- [What the task requires] Return exactly the lines below, starting with the one that has "Task: Select any" and going on through the one that has "1200x746 pixels.".

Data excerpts
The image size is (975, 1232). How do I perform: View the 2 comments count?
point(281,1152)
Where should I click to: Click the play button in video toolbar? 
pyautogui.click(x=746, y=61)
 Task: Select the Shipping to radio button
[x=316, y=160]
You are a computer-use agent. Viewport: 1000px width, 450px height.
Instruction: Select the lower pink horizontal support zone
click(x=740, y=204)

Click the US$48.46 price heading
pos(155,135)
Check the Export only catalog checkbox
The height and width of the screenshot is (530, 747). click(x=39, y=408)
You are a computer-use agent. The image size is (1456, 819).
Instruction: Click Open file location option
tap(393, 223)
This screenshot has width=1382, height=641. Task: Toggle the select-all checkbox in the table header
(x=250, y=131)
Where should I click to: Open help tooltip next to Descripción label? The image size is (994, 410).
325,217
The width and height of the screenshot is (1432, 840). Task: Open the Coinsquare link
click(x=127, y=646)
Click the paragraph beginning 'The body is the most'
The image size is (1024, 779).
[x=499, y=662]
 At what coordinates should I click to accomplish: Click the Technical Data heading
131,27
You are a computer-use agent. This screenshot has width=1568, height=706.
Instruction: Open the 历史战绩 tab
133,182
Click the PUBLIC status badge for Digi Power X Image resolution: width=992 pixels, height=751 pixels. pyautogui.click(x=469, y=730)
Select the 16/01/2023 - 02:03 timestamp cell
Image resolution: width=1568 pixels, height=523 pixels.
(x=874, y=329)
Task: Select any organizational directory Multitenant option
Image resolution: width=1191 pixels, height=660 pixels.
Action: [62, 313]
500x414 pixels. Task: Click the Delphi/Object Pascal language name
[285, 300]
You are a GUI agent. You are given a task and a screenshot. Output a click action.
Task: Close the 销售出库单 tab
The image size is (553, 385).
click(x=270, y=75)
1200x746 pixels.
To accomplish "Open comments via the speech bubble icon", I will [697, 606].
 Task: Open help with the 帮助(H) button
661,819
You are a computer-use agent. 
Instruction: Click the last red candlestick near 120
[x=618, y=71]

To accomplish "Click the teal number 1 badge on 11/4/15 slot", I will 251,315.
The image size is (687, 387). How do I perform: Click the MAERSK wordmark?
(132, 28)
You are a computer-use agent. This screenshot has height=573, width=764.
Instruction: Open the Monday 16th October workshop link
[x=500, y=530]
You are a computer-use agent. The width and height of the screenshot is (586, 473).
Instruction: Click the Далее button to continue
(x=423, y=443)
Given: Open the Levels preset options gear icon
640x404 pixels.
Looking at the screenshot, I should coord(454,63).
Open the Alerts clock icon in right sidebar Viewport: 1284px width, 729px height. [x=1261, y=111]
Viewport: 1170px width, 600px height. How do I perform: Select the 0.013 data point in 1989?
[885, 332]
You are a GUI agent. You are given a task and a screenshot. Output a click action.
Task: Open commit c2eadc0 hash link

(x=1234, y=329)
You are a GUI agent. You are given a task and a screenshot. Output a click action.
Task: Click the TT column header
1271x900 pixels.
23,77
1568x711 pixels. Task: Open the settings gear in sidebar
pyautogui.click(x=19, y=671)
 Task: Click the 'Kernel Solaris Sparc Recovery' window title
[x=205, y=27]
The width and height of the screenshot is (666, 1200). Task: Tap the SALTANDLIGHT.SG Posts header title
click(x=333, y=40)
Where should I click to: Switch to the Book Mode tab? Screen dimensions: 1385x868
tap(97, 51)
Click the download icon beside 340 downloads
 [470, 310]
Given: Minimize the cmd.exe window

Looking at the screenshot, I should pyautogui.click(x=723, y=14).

- [Answer to the exercise]
Task: Select any organizational directory Multitenant option
Image resolution: width=1191 pixels, height=660 pixels.
Action: [62, 313]
500x414 pixels. Task: Click the Delphi/Object Pascal language name
[285, 300]
You are a GUI agent. You are given a task and a screenshot. Output a click action.
Task: Close the 销售出库单 tab
The image size is (553, 385).
click(x=270, y=75)
1200x746 pixels.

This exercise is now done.